Enfin, le tribunal a auditionné le policier Zihalirwa à titre de renseignant. En effet, lors des audiences précédentes, le policier Zihalirwa avait été cité par le prévenu comme ayant été avec lui durant toute la mission de répression de la marche de la LUCHA et pouvant donc soutenir sa version des faits, y compris le fait qu’il n’est pas l’assassin de Freddy Kambale. Le policier Zihalirwa a fait savoir au tribunal qu’il était effectivement avec le prévenu Ombeni aussi bien à l’état major, qu’au stade de Butsili et au stade de Kalinda. Il avait même vu comment le Commissaire Maloti, responsable de l’unité LENI, avait ravi la lance bombe au prévenu Ombeni quand celui ci avait tiré en désordre. Néanmoins, le policier Zihalirwa a affirmé qu’après les tirs de deux premières bombes lacrymogènes, il s’était séparé du prévenu Ombeni et n’avais plus vu ses mouvements. Le policier Zihalirwa a dit n’est pas pouvoir être à mesure de certifier si le policier Ombeni s’était effectivement soustrait du groupe d’autres policiers ou s’il était revenu poursuivi par une femme l’accusant d’avoir tué un manifestant car il était occupé à encercler les militants de la LUCHA resté assis. Réagissant aux propos du policier Zihalirwa, le prévenu Ombeni a encore une fois soutenu qu’il était pendant toute la durée de la mission, au côté du policier Zihalirwa, Ce que ce dernier a rejeté, affirmant l’avoir abandonné derrière lui juste après le lancement des premières bombes lacrymogènes.

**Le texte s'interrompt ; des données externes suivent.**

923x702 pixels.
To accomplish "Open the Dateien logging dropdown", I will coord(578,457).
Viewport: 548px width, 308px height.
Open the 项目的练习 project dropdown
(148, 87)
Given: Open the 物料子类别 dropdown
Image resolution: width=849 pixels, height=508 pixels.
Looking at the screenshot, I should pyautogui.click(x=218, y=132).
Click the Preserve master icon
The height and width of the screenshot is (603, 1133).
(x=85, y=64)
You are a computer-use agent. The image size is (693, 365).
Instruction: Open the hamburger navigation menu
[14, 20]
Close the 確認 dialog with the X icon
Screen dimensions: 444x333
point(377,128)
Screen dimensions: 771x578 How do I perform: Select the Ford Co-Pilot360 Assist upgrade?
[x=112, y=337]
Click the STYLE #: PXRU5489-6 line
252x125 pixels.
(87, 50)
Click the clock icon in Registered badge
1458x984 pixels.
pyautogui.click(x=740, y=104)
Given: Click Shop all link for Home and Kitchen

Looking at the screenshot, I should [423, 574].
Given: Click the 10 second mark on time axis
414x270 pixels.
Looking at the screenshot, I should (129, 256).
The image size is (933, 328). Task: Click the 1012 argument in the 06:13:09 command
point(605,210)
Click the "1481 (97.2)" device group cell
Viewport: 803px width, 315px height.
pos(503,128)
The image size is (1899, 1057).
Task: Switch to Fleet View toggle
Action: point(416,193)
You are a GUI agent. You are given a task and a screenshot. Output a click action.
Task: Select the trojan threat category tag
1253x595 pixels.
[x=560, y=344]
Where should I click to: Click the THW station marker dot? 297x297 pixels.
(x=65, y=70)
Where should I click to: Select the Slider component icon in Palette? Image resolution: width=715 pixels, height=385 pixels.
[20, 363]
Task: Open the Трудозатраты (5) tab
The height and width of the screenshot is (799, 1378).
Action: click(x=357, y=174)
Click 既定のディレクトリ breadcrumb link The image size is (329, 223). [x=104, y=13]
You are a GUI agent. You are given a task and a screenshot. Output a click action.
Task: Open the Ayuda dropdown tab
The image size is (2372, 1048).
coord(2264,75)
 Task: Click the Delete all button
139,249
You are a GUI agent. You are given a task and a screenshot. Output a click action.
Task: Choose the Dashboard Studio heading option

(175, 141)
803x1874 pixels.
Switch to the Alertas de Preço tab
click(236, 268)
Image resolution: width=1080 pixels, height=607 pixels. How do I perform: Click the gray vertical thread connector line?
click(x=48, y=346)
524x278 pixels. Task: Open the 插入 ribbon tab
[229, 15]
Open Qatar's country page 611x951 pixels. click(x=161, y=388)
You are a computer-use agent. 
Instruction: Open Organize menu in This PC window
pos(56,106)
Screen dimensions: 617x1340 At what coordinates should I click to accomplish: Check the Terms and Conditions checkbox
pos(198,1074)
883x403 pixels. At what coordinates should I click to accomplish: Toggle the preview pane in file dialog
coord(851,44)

Après audition de tous les renseignants, toutes les parties se sont mis d’accord sur une descente sur terrain à Kalinda pour revivre les évènements du 21 mai. Ainsi, les parties se sont mis d’accord pour une remise à la huitaine, le temps de régulariser la procédure. La prochaine audience est donc prévue pour le 01 juillet 2020 pour la descente sur terrain et l’audition de l’expert médical.